Make the post yourself then, if you have such an attitude about it. You clearly are still bothered by the news on this site, despite not even understanding the process here. Your salt-show isn't even amusing.


----------



## RustInPeace (Apr 10, 2017)

It dawned on me that this may have been the reason my bank issued a new debit card to me, the generic message was "possible compromise," to paraphrase. I didn't notice any shady transactions on my bank account, so I'm not sure if this actually affected me. I only made one Gamestop.com purchase, ever, but it falls under that time period. The card I used then has since been closed, so I'm safe, but wow.


----------



## RemixDeluxe (Apr 10, 2017)

Chary said:


> Use an image, uploaded, not hot linked, in the center, hit enter for space, add a summary of what's newsworthy, and the source (try to be direct, like a company statement, not from another site like IGN), check the formatting how a news post works. I saw this news yesterday when it was rumored, but for goodness sakes, I need breaks too, I'm busy right now, and hawkishly watching news every day gets tiring. I'll promote it if someone makes a competent thread.
> 
> --------------------- MERGED ---------------------------
> 
> ...


I never understood how it worked till now how news is handled. I'll try to fix it up as best as I can but I'm only doing this just because I feel more should be informed before this gets out of hand. Its already affected a close friend of mine whom is in the process now of getting the card replaced.


----------



## linuxares (Apr 10, 2017)

I kind of wish stores stopped storing credit cards. They should be deleted after the pay period is over.


----------



## RemixDeluxe (Apr 10, 2017)

linuxares said:


> I kind of wish stores stopped storing credit cards. They should be deleted after the pay period is over.


That wasn't their doing. Hackers installed software which sent over the data before it was encrypted and processed for purchasing. I'm wondering why this wasn't discovered sooner if this has been going since September.


----------



## linuxares (Apr 10, 2017)

RemixDeluxe said:


> That wasn't their doing. Hackers installed software which sent over the data before it was encrypted and processed for purchasing. I'm wondering why this wasn't discovered sooner if this has been going since September.

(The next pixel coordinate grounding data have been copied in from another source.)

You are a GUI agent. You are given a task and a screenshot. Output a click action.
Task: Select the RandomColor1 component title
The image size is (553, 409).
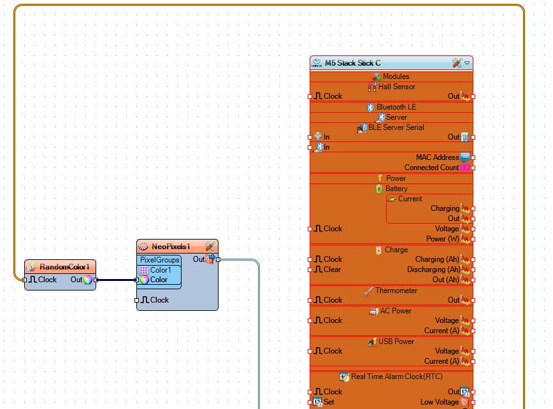(64, 267)
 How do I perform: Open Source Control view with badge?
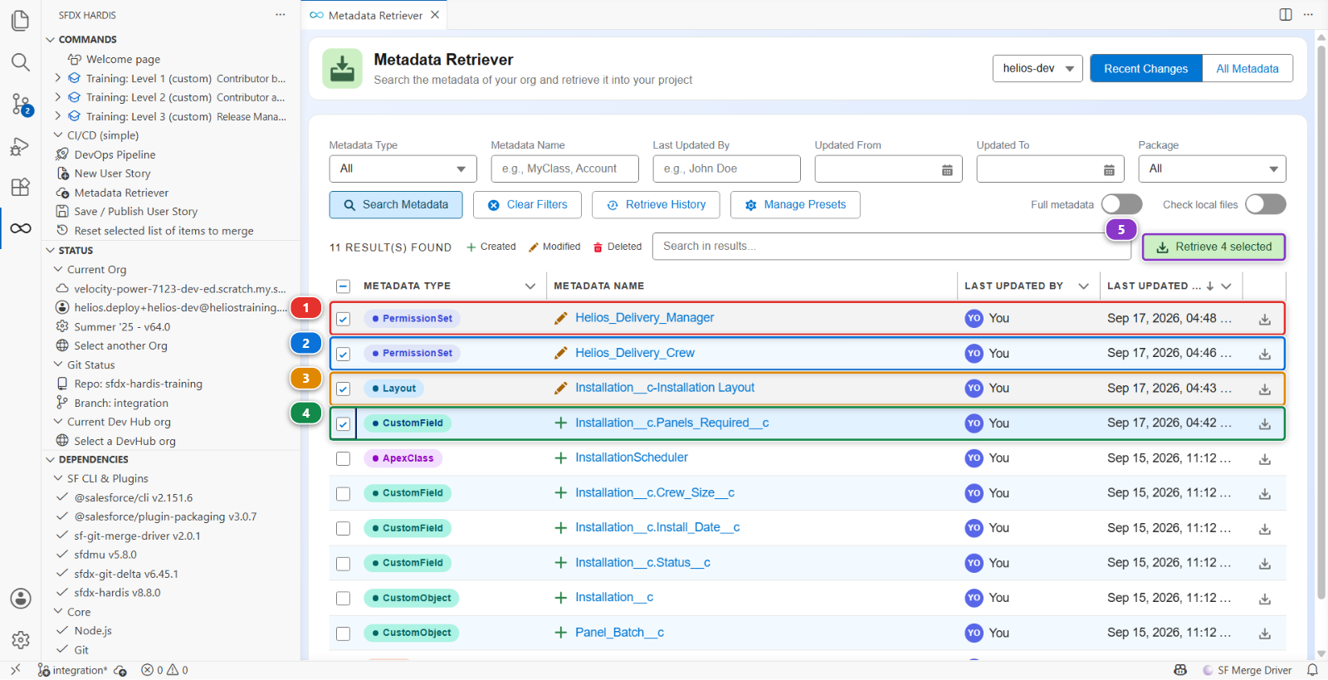click(21, 105)
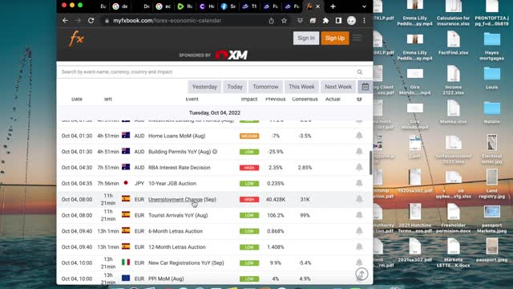513x289 pixels.
Task: Click the scroll-to-top arrow circle
Action: [x=362, y=274]
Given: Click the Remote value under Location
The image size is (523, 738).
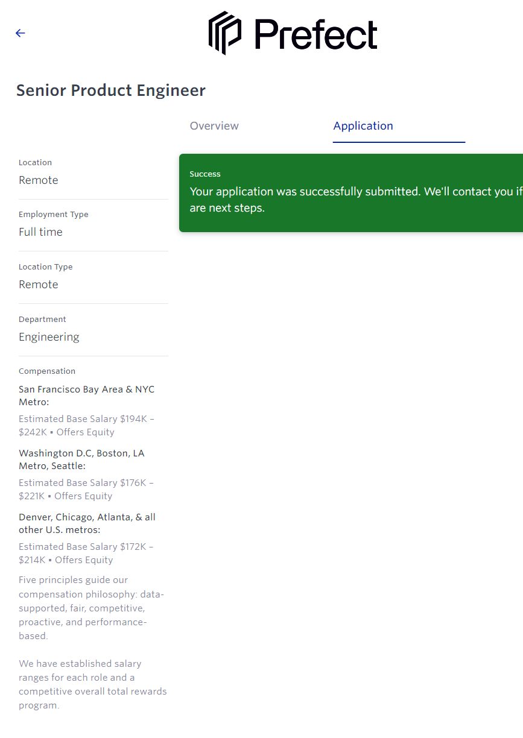Looking at the screenshot, I should point(39,180).
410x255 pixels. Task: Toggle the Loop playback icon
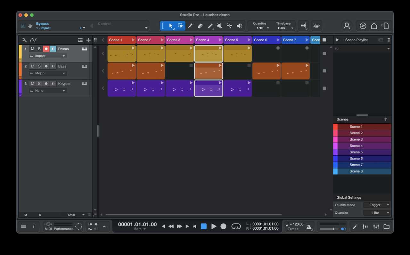pos(236,226)
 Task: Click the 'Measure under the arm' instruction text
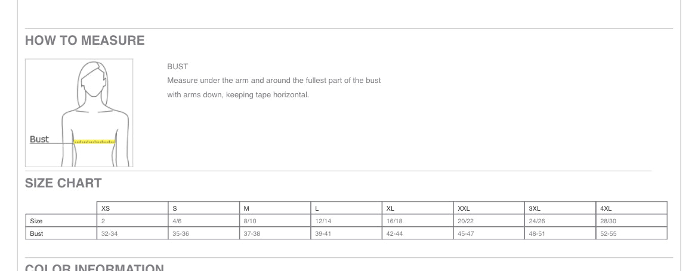click(x=274, y=80)
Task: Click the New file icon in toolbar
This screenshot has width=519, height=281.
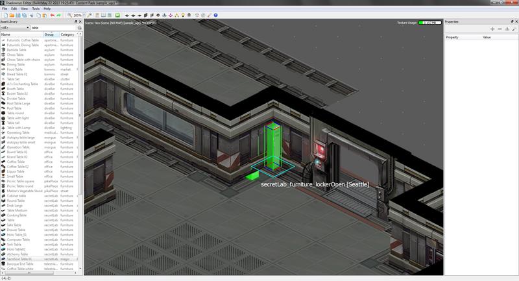Action: pyautogui.click(x=6, y=15)
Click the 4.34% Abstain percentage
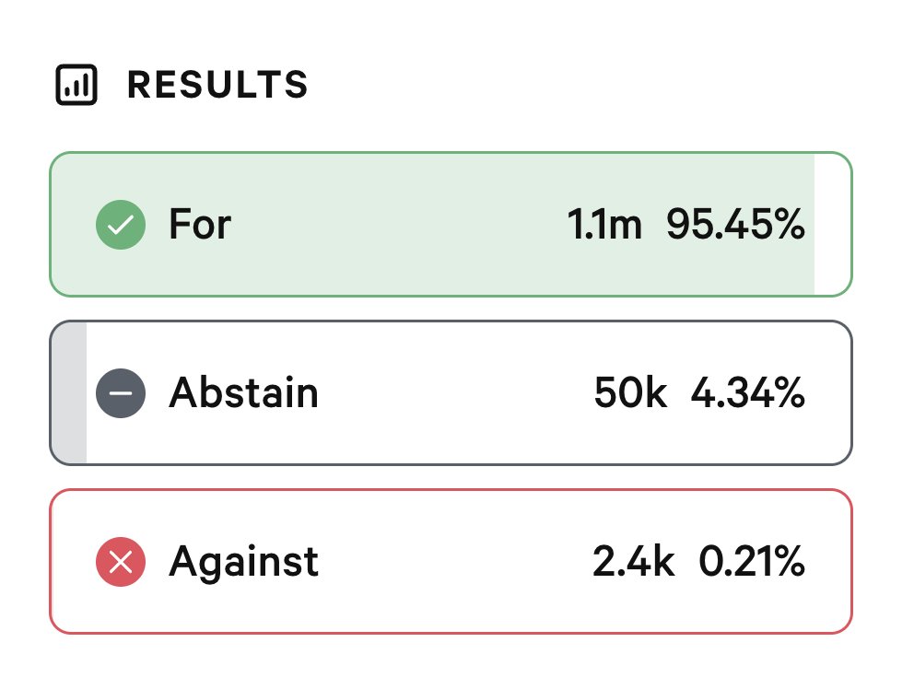The image size is (914, 689). (747, 392)
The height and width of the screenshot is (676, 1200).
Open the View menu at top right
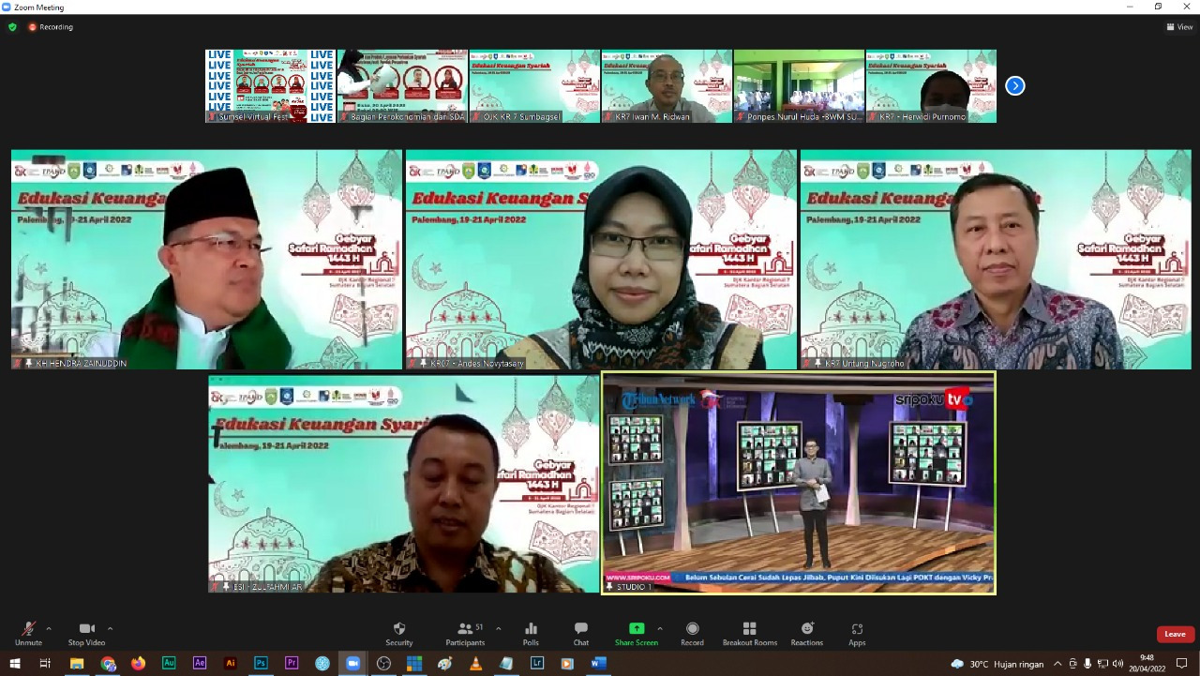1179,27
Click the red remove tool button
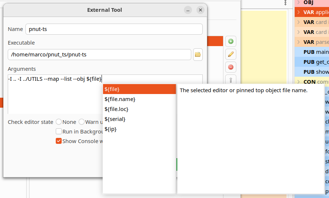This screenshot has width=329, height=198. coord(231,67)
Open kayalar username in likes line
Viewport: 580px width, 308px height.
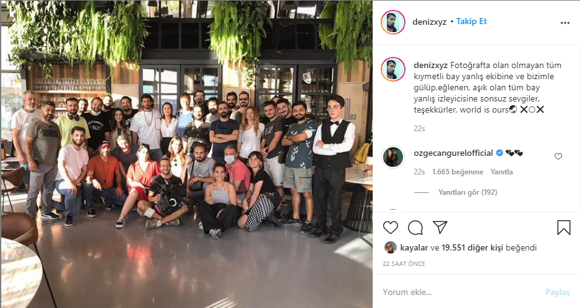pos(414,248)
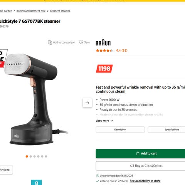Image resolution: width=185 pixels, height=185 pixels.
Task: Click the Braun brand logo
Action: click(x=103, y=43)
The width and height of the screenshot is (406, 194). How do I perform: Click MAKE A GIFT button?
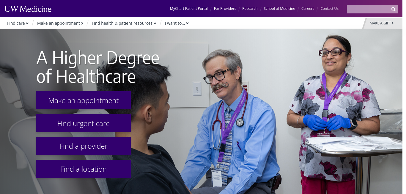(x=382, y=23)
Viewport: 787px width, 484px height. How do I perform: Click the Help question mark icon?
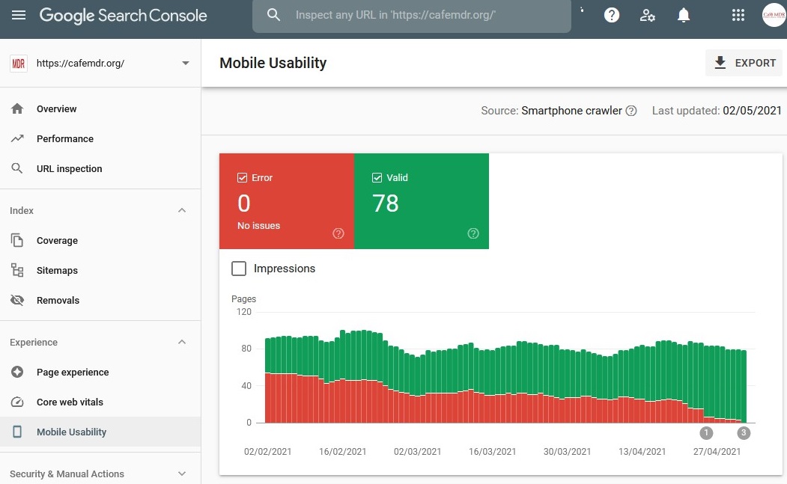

Ah sorry, so it was a malware attack. How the heck could it get so deep?


----------



## Sheimi (Apr 10, 2017)

Glad I never made purchases during that time


----------



## Sonic Angel Knight (Apr 10, 2017)

This is why i hate online purchases, i only ever buy from the local store, never online. Only time i buy online is if i can't reach local. Still i never store my credit card info. Not on psn, not on eshop, not on steam, not on anything!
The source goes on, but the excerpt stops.